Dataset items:
--- --- ---

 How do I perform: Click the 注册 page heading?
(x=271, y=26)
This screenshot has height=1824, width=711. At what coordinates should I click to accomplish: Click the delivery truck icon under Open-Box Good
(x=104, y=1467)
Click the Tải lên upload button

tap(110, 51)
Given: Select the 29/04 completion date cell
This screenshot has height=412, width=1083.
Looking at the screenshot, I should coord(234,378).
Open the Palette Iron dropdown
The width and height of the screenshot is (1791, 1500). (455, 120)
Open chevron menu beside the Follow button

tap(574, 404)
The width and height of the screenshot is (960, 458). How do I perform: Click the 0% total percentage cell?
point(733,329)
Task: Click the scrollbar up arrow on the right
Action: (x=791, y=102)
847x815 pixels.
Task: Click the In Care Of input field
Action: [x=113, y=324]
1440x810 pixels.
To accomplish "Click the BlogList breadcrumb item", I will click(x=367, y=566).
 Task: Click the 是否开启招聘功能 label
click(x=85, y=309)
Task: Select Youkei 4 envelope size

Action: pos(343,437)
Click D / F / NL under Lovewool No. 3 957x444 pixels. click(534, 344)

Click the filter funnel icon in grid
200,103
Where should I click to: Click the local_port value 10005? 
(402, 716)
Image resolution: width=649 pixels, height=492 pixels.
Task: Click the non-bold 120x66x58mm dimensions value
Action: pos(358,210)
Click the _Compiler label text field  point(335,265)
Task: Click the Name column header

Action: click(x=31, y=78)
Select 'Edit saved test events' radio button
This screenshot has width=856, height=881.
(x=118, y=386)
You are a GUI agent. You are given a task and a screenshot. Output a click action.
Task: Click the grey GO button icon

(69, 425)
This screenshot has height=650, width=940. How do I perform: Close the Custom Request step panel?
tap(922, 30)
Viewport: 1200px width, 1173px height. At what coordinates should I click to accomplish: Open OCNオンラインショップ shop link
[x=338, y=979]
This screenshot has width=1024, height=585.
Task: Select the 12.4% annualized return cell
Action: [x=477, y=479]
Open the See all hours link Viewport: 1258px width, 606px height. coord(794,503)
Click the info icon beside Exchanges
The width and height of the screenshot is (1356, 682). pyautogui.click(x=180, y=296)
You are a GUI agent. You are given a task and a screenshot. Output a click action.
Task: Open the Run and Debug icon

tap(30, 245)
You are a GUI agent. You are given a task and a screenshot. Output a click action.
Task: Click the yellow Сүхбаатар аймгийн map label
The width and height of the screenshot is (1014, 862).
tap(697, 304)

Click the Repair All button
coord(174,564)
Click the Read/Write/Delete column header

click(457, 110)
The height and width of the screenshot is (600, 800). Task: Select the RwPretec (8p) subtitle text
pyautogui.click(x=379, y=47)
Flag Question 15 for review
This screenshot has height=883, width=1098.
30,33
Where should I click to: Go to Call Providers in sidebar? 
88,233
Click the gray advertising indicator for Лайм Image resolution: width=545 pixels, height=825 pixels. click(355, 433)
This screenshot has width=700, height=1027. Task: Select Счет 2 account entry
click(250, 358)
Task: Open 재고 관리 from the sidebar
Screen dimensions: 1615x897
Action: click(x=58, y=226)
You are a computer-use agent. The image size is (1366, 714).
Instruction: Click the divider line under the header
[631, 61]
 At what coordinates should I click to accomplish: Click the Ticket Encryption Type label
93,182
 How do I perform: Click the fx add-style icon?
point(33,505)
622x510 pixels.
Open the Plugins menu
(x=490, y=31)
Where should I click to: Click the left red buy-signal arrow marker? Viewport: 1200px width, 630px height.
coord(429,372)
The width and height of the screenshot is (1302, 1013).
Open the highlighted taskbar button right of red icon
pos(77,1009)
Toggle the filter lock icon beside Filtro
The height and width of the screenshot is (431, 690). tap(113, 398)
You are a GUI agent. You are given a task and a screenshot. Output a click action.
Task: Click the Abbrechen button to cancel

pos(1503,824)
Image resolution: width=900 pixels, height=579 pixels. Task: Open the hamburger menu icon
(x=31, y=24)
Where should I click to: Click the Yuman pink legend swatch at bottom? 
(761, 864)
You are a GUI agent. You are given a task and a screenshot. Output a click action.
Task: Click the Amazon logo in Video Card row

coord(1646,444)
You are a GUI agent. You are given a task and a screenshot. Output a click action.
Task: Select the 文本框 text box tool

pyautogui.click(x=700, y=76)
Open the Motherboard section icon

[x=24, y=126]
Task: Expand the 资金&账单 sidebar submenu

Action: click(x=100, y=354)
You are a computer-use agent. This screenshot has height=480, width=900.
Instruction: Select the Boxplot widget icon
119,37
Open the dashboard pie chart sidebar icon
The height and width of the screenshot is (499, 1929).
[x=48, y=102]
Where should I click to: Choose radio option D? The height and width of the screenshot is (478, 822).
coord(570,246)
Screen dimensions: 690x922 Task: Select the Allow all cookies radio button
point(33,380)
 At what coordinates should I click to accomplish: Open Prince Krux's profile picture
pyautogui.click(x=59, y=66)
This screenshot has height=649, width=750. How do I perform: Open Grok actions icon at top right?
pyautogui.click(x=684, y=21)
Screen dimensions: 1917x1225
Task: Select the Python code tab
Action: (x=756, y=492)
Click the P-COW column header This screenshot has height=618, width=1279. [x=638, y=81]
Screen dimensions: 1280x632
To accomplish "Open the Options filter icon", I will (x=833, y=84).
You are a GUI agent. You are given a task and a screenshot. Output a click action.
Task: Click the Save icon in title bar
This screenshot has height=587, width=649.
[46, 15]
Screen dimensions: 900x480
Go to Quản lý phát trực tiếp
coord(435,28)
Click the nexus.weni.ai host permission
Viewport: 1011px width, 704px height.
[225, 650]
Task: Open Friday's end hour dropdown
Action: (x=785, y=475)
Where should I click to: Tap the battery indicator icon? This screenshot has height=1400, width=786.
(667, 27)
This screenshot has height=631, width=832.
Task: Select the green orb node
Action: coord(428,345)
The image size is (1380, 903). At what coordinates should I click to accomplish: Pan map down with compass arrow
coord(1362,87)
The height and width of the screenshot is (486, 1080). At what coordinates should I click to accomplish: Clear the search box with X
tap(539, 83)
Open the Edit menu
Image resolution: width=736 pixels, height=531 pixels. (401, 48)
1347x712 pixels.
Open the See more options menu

--- --- ---

[WORK ITEM] Give the number of lines in the data that contain the word "will", and add no other text.

[FINAL ANSWER] 2